In this equation, E is the cell potential, E^{o} is the *standard* cell potential (i.e., measured under standard conditions), *F* is Faraday ‘s constant, *R* is the universal gas constant, *T* is the temperature in degrees Kelvin, Q is the reaction quotient (which has the same algebraic from as the equilibrium constant expression, except it applies to any time during the reaction’s progress), and *n* is the number of moles of electrons that are transferred in the balanced chemical equation of the redox process.

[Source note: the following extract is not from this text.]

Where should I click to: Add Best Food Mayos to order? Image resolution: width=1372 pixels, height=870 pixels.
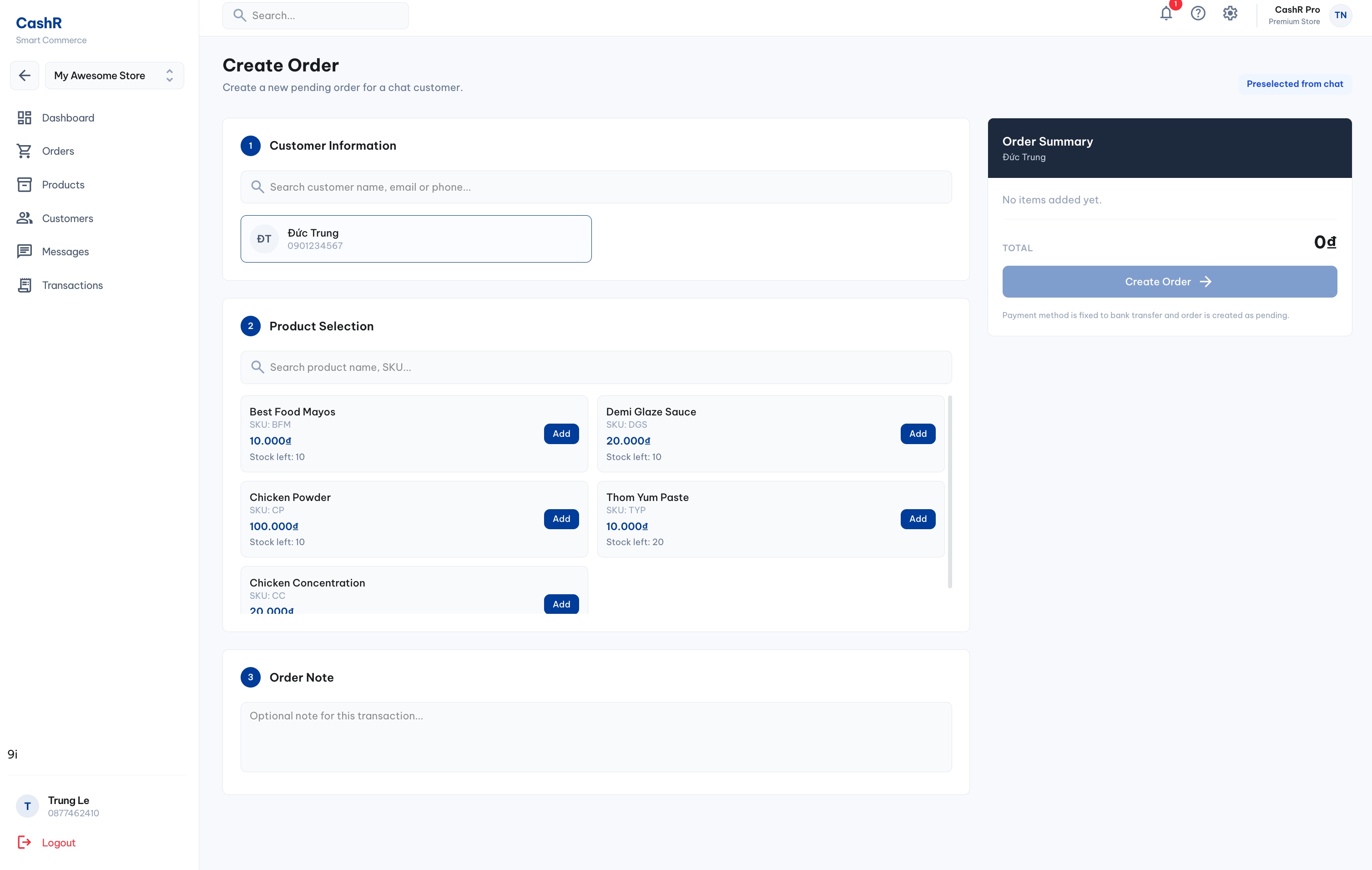(x=560, y=434)
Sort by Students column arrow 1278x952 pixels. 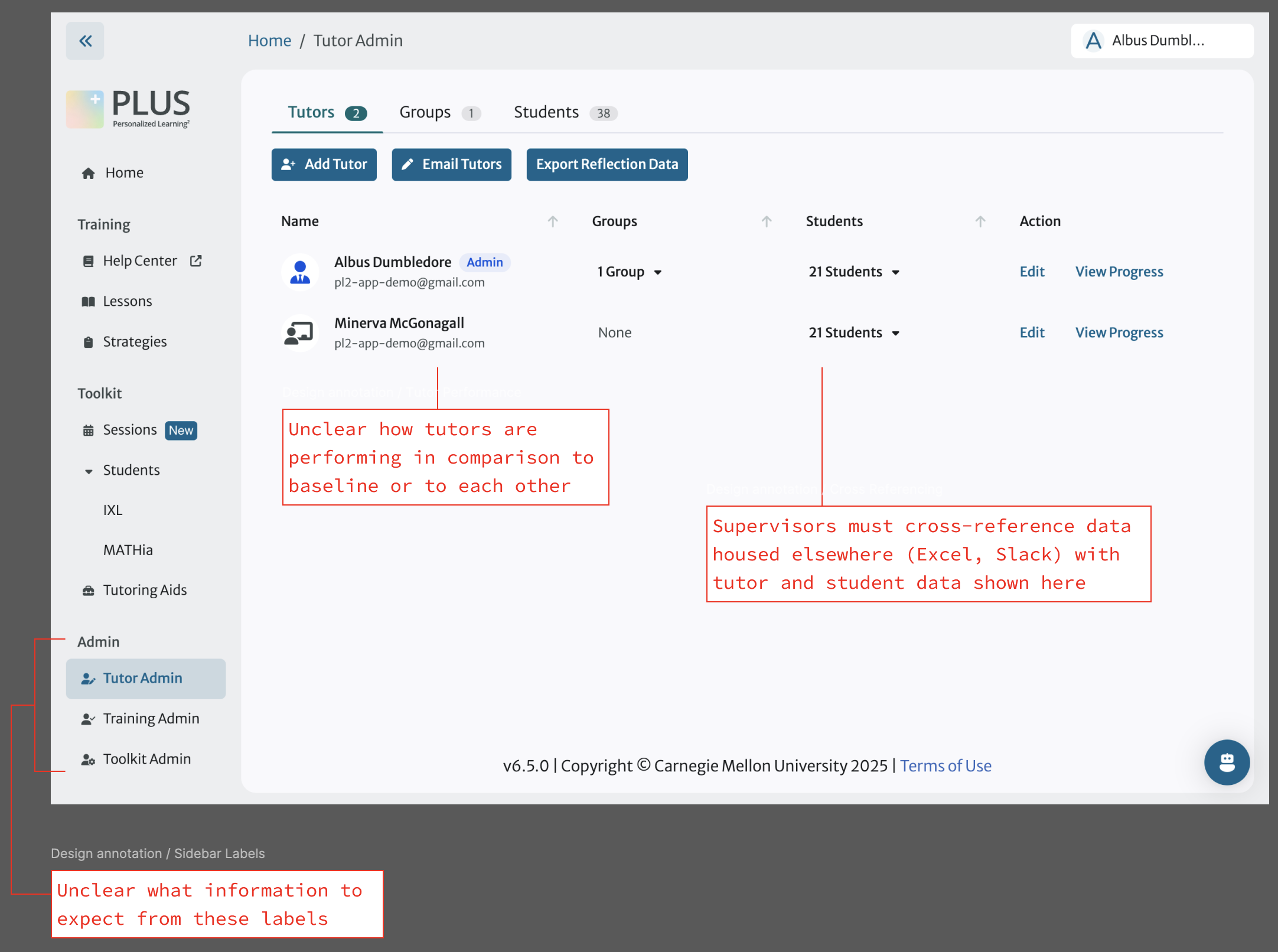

The cell potential is zero *at equilibrium* (E=0), and Q (the reaction quotient) can now be designated as the equilibrium constant K. Solving for lnK, we obtain:

[latex]\text{ln}\ \text{K} = \frac {\text{nFE}^\text{o}}{\text{RT}}[/latex]

### Example

Calculate the equilibrium constant K, from the following reaction studied at a temperature of 298K:

[latex]\text{Zn}^{2+} + \text{Cu} \rightarrow \text{Cu}^{2+} + \text{Zn} \ \ \ \ \ \ \ \ \ \ \ \ \ \ \ \text{E}^\text{o} = 1.10\ \text{V}[/latex]

[latex]\text{ln}\ \text{K} = \frac {\text{nFE}^\text{o}}{\text{RT}}[/latex]

In this problem, 2 moles of electrons are being transferred, F is 96485 [latex]\frac {\text{Coulombs}}{\text{mole}}[/latex], R is 8.31[latex]\frac {\text{Joules}}{\text{K} \times \text{mole}}[/latex], T is 298 K, and E^{o} is 1.10[latex]\frac {\text{Joules}}{\text{Coulomb}}[/latex].

Plugging the values into the equation, we get:

[latex]\text{ln}\ \text{K} = \frac {2 \times 96485 \times 1.10}{8.31\times 298}[/latex]

[latex]\text{ln}\ \text{K} = 85.7[/latex]

Solving for K, we get:

K = e^{85.7}

K = 1.68 x 10^{37}

This is a particularly high equilibrium constant value, indicating that the equilibrium strongly favors the formation of products (the reaction is effectively irreversible towards the formation of products).